**ACTIVITY**
Look for "Open" in the records and copy every line that has it.

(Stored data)
<<<<

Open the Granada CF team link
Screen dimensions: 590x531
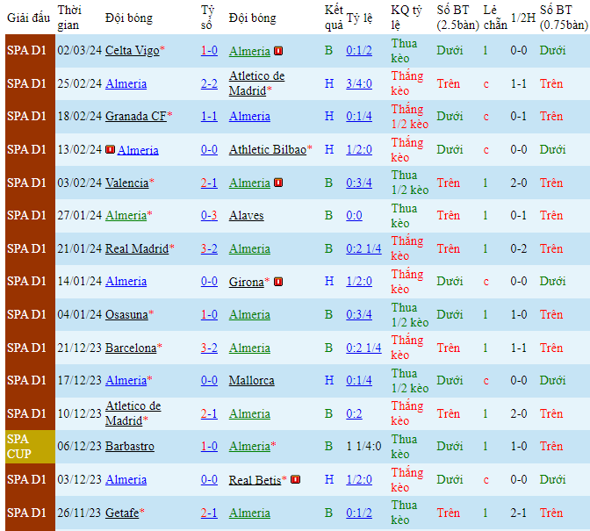click(135, 117)
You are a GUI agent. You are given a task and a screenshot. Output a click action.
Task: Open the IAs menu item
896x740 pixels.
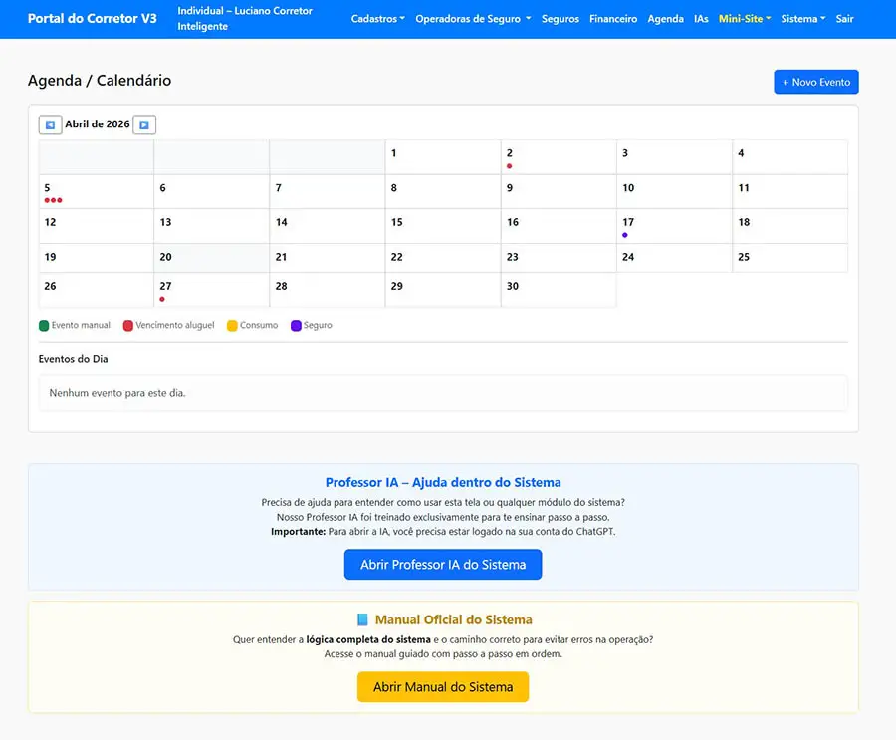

>>>>

**REPLY**
Open the Granada CF team link
Task: Open the IAs menu item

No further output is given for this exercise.